→ Testo estratto

Cari amici,

vorrei chiamarvi così senza che si attribuisse una particolare connotazione politica all’appellativo (vi ricorderete che i democristiani si chiamavano amici e i socialisti e i comunisti compagni). Amici quindi nel senso di un rapporto amichevole e basta. Anche perchè questa lettera non ha come destinatari solo agli aderenti al pd, ma tante persone con cui intrattengo da maggiore o minor tempo una relazione.

Mi riesce difficile non occuparmi di politica. Nel senso letterale della parola, quella che deriva dal greco polis “πόλις”, città e, più chiaro ancora, nella definizione di Aristotele l’amministrazione della “polis” per il bene di tutti, la determinazione di uno spazio pubblico al quale tutti i cittadini partecipano.

Non mancano certamente gli spunti in questi giorni per chi ancora ha in mente le code davanti ai circoli del Partito Democratico formate da cittadine e cittadini impegnati nella scelta dei leader del partito di riferimento.

Superando possibilmente la tentazione di farne la retorica, vorrei anch’io sottolineare il significato sempre più pregnante che di volta in volta assume questa esperienza di partecipazione.

Solo a pensare alle ultime tre occasioni di ampiezza nazionale – 2006, 2007 e 2009 – mi par di scorgere una sorta di work in progress degno di nota, accompagnato da una costante di rilievo: la grande partecipazione.

→ Materiale
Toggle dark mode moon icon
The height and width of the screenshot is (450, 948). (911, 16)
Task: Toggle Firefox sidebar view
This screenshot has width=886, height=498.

→ Istruzioni e requisiti
Per favore, riscrivi il passo della lettera da "Superando possibilmente la" fino a "esperienza di partecipazione." compreso, mettendo "voglia" al posto di "tentazione". Le righe non hanno alcun legame con la lettera.

→ Risposta corretta
Superando possibilmente la voglia di farne la retorica, vorrei anch’io sottolineare il significato sempre più pregnante che di volta in volta assume questa esperienza di partecipazione.